PII-048 - APPARENT FCRN DYSFUNCTION IN CANCER CACHEXIA DECREASES EXTRAVASCULAR IMMUNOGLOBULIN G ABSORPTION.

A. Adeluola¹, J. Thomas², L. Granchie², B. Remaily², M. Hai², G. Young², K. Kim², I. Dickess², Z. Xie², S. Kulp², D. Owen², X. mo², C. Coss², M. Phelps²; ¹The Ohio State University, Columbus, OH, , ²The Ohio State University.

Background: The neonatal Fc receptor (FcRn) prolongs the half-life of IgG-based mAbs by recycling and facilitating their transport across biological membranes. In cancer-associated cachexia, elevated ICI clearance suggests FcRn’s function may be altered leading to faster clearance of IgG-based therapies. Moreover, hematopoietic cells have been reported to play critical roles in the presystemic catabolism of mAbs after extravascular administration. We hypothesized extravascular absorption of therapeutic mAbs may also be reduced due to alteration in FcRn function in cancer-associated cachexia.

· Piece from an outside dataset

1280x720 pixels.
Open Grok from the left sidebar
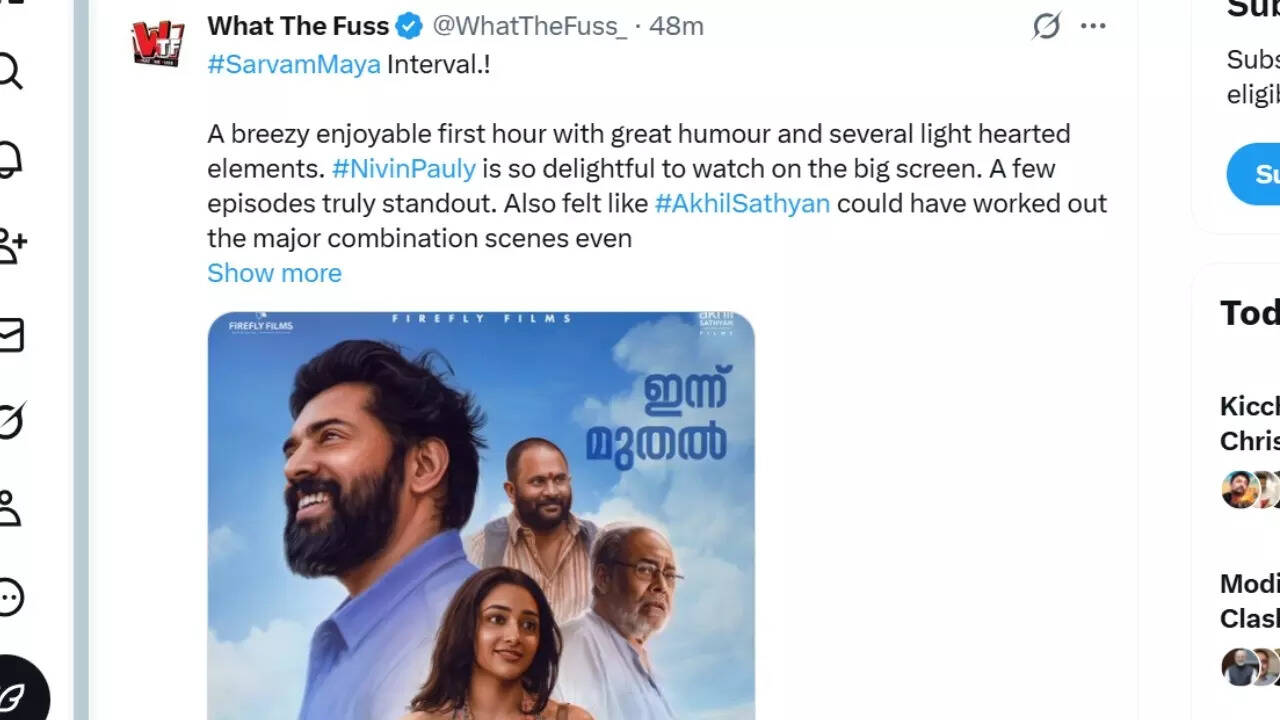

Methods: We conducted pharmacokinetic studies comparing absorption and bioavailability of subcutaneous pembrolizumab and I253D (FcRn null-binding IgG1) in cachectic LLC (Lewis Lung Carcinoma) tumor-bearing and non-cachectic tumor-free mice. mAb concentrations were measured in plasma, and data were fit to a compartmental model incorporating multiple routes of administration to simultaneously estimate clearance, bioavailability, and rate of absorption through extravascular routes. Tumor-dependent changes in FcRn in hematopoietic cell populations was assessed in splenocytes and axillary lymph nodes draining the subcutaneous tissue using mass and flow cytometry, respectively.

Results: Systemic pembrolizumab clearance was elevated, and bioavailability was reduced in LLC mice vs. tumor-free controls after subcutaneous administration, though this effect was not observed with FcRn null-binding I253D. FcRn expression was unchanged in splenocytes, though in lymph nodes, macrophage and dendritic cell populations increased in LLC compared to tumor-free mice.

Conclusion: These results suggest increased pre-systemic catabolism of pembrolizumab in LLC tumor-bearing mice may be mediated by altered FcRn function, but not expression, in specific immune cell populations within the context of cancer-associated cachexia.